THE REQUEST: Copy out every one of these records word for word, keeping each line as it stands.

Rows from a dataset
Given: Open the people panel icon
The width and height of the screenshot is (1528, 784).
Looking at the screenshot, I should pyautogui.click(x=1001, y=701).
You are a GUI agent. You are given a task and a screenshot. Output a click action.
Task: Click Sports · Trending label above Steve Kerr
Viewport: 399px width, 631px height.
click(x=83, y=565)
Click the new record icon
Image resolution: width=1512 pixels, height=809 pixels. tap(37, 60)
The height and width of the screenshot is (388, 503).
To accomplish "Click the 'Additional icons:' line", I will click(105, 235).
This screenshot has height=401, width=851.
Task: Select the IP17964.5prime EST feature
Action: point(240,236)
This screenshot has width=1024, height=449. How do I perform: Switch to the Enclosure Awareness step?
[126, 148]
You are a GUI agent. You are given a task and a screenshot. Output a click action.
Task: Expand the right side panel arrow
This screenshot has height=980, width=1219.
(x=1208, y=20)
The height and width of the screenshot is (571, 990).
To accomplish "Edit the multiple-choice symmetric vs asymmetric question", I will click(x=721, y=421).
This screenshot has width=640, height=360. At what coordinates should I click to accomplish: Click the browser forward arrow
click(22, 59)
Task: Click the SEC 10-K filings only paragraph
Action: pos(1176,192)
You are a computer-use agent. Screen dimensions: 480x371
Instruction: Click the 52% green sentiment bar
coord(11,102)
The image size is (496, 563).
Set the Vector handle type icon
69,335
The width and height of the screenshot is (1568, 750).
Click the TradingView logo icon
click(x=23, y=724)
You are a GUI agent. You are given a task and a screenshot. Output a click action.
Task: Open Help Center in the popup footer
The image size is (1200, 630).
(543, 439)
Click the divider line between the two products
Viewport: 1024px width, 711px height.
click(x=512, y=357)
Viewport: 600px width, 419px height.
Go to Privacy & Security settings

REPLY:
Given: Open the people panel icon
The width and height of the screenshot is (1528, 784).
Looking at the screenshot, I should pyautogui.click(x=1001, y=701).
You are a GUI agent. You are given a task and a screenshot. Output a click action.
Task: Click Sports · Trending label above Steve Kerr
Viewport: 399px width, 631px height.
click(x=83, y=565)
Click the new record icon
Image resolution: width=1512 pixels, height=809 pixels. tap(37, 60)
The height and width of the screenshot is (388, 503).
To accomplish "Click the 'Additional icons:' line", I will click(105, 235).
This screenshot has height=401, width=851.
Task: Select the IP17964.5prime EST feature
Action: point(240,236)
This screenshot has width=1024, height=449. How do I perform: Switch to the Enclosure Awareness step?
[126, 148]
You are a GUI agent. You are given a task and a screenshot. Output a click action.
Task: Expand the right side panel arrow
This screenshot has height=980, width=1219.
(x=1208, y=20)
The height and width of the screenshot is (571, 990).
To accomplish "Edit the multiple-choice symmetric vs asymmetric question", I will click(x=721, y=421).
This screenshot has width=640, height=360. At what coordinates should I click to accomplish: Click the browser forward arrow
click(22, 59)
Task: Click the SEC 10-K filings only paragraph
Action: pos(1176,192)
You are a computer-use agent. Screen dimensions: 480x371
Instruction: Click the 52% green sentiment bar
coord(11,102)
The image size is (496, 563).
Set the Vector handle type icon
69,335
The width and height of the screenshot is (1568, 750).
Click the TradingView logo icon
click(x=23, y=724)
You are a GUI agent. You are given a task and a screenshot. Output a click action.
Task: Open Help Center in the popup footer
The image size is (1200, 630).
(543, 439)
Click the divider line between the two products
Viewport: 1024px width, 711px height.
click(x=512, y=357)
Viewport: 600px width, 419px height.
Go to Privacy & Security settings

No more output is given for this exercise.